• _Brief 1_
Using the Paris travel passage, can you answer these?
(a) Which filling did Ruby choose for The Last Crepe?
(b) In what decade was Shakespeare and Co. started?
(c) Where were the students in the string ensemble studying?
• _Brief 2_
Could you extract the section of the Paris travel passage starting at "I was hoping" and ending at "have to practice."?

• _Text passage_
## begin

From there, we went to the Luxembourg gardens. Ruby played on the playground. We wandered past the tennis courts and the pond. We found the mini statue of liberty that was used as the model for the French sculptor who made the big one. Ruby said she wished we had a park like it at home.
We both enjoyed a quick stop at Shakespeare and Co., the English bookstore started by an American in the 1920s, when writers were flocking to Paris to get away from Prohibition. The store is filled with little notes written by visitors, photos from literary luminaries, and ENGLISH BOOKS! I was pleased to see how happy Ruby was here.
We sat outside and ate the most incredible Tarte Provencale. Why can’t I made veggies taste this good? Then we procured The Last Crepe, memorializing the sad moment with a photo. Ruby chose Nutella filling; I had the chocolate and banana.
I was hoping to get to one more museum today, but we were delayed by Notre Dame again, the shops nearby and the street performers outside the Pompidou. Ruby enjoyed the beat boys, jugglers and musicians just as much as anything else. And they were free. Well, almost. We dropped a couple of Euros in the hat. This morning in the Metro station, we passed a string ensemble – students from around the world, studying at the Paris Conservatory. We stopped to watch, and Ruby really was hooked. I got a little choked up listening to the beautiful music, watching the cello players, thinking about Ruby and her little cello and how she might have her own adventures like this someday. If only we didn’t have to practice.

## end

• _Dataset extract_
## begin

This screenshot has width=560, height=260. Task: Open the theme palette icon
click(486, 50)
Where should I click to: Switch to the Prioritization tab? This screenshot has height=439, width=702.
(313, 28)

## end

• _Complete response 1_
(a) Nutella
(b) The 1920s
(c) The Paris Conservatory

• _Complete response 2_
I was hoping to get to one more museum today, but we were delayed by Notre Dame again, the shops nearby and the street performers outside the Pompidou. Ruby enjoyed the beat boys, jugglers and musicians just as much as anything else. And they were free. Well, almost. We dropped a couple of Euros in the hat. This morning in the Metro station, we passed a string ensemble – students from around the world, studying at the Paris Conservatory. We stopped to watch, and Ruby really was hooked. I got a little choked up listening to the beautiful music, watching the cello players, thinking about Ruby and her little cello and how she might have her own adventures like this someday. If only we didn’t have to practice.